“Il faut respecter l’initiative des entreprises”
Philippe Darmayan est le président de l’Union des Industries et Métiers de la Métallurgie (UIMM) et le président d’ArcelorMittal France.
20 milliards d’euros ont été accordés à de grandes entreprises, sans contreparties environnementales. Aurait-il fallu imposer des conditions?
Dès lors que la puissance publique finance des actions, il ne me paraît pas choquant qu’elle ait un certain droit de regard – même si elle doit respecter le degré d’initiative des entreprises. Cela dit, l’industrie n’est pas en dehors du débat sur l’écologie, elle est dans l’action. Pour nous, l’économie verte et la transition écologique doivent être au coeur du plan de relance, un levier pour réussir. A l’UIMM – qui compte 90 % de PME parmi ses adhérents –, nous travaillions déjà, avant la crise, à définir avec le gouvernement les enjeux futurs des filières industrielles. Cela aboutira à l’automne à l’annonce d’un « pacte productif », pour lequel les grandes entreprises, comme Air Liquide ou ArcelorMittal, ont déjà pris des engagements. Les questions majeures seront celles de la souveraineté, de la neutralité carbone et de l’économie verte.
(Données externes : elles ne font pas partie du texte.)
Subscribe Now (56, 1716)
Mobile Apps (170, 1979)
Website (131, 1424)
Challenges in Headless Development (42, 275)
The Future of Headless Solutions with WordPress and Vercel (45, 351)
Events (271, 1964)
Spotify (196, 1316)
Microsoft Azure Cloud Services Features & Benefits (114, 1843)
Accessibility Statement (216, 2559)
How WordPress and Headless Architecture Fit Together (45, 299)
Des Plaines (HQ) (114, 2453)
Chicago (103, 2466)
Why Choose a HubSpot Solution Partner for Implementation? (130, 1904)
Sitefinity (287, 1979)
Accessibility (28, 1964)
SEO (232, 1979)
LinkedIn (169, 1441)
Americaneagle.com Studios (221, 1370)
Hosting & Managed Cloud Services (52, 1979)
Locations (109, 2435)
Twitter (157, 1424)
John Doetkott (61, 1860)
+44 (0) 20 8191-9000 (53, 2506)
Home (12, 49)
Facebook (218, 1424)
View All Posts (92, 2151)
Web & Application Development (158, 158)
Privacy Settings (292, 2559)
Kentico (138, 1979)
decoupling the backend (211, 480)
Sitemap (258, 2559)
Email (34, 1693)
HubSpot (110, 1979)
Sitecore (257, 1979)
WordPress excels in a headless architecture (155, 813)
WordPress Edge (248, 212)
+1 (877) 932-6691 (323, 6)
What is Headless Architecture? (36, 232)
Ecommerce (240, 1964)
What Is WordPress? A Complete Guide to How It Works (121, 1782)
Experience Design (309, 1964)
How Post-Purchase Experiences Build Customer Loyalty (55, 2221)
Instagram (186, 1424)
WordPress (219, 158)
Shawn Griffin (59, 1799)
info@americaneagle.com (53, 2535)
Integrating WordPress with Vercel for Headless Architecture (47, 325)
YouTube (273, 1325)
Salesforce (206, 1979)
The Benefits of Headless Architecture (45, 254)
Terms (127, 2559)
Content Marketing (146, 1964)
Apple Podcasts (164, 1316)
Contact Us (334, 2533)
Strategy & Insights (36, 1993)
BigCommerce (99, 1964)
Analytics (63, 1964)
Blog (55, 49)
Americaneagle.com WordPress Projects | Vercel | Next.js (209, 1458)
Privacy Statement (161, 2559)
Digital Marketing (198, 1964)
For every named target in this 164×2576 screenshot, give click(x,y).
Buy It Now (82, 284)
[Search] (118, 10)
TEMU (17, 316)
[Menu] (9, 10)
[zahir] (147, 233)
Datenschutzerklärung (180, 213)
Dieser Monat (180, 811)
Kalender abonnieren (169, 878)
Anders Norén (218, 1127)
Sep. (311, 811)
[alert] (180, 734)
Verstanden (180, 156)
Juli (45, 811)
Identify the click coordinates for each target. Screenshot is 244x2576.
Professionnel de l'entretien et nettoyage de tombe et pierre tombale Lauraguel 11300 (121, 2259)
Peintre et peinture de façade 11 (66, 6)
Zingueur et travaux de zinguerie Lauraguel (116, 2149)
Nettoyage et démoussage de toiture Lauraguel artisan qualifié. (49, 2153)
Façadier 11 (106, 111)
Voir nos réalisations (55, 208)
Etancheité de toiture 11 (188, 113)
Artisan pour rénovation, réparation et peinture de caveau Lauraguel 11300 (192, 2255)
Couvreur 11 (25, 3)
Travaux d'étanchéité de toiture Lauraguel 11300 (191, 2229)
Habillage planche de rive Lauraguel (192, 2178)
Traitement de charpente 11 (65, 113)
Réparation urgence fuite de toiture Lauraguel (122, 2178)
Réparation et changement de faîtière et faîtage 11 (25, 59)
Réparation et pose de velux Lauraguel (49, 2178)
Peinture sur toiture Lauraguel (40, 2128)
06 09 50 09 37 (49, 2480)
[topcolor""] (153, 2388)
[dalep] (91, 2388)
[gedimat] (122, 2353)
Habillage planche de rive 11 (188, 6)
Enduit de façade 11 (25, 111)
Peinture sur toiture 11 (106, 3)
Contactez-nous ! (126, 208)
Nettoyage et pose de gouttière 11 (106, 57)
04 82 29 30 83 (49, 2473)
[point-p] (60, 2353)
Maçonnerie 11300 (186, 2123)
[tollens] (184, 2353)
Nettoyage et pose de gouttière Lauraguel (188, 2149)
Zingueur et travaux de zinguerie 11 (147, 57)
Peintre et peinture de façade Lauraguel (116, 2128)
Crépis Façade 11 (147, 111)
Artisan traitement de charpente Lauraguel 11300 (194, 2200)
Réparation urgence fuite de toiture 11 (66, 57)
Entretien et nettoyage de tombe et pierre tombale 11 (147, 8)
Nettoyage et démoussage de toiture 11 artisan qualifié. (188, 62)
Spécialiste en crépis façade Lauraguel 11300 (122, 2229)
Le Medef et l’Afep ont demandé le report de certaines mesures environnementales. N’est-ce pas contradictoire avec ces engagements?
A ma connaissance, les demandes du Medef étaient de très court terme, pour redéfinir l’agenda des concertations [préparant les décrets d’application des lois environnementales, NDLR] que la crise a remis en cause : dès lors qu’il doit y avoir des discussions et que les délais sont passés, il est normal que le calendrier soit revu. Depuis,
Geoffroy Roux de Bézieux [président du Medef ] a, comme moi, demandé dans une tribune au « Monde », début mai, que la relance inclue la recherche de la neutralité carbone; il a plaidé comme moi pour un certain protectionnisme écologique européen. On peut toujours faire des polémiques, mais la réalité est que nous appelons à construire en France et en Europe la neutralité carbone pour 2050.
Quelles seraient les mesures écologiques les plus urgentes selon vous?
Le plus urgent est de commencer à déterminer les financements et les innovations à développer pour cet objectif de 2050. On sera neutre en carbone si on modifie les usages dans quelques grands domaines : la mobilité, le logement, l’alimentation… On avancera par des consensus – le contraire du nom de votre rubrique. La seule fois où on l’a réussi en matière écologique, c’est lors du Grenelle Environnement, qui a réuni des écologistes, des industriels, des financiers… Il faudrait faire de même : une gouvernance de projet, où toutes les parties seraient consultées et écoutées.
Les solutions sont complexes, c’est pourquoi il est nécessaire que chacun puisse s’exprimer afin d’apporter des réponses cohérentes et concertées. Nous serons donc attentifs à ce que les propositions du panel de 150 Français de la Convention citoyenne pour le Climat constituent le début du processus de consensus que j’appelle de mes voeux.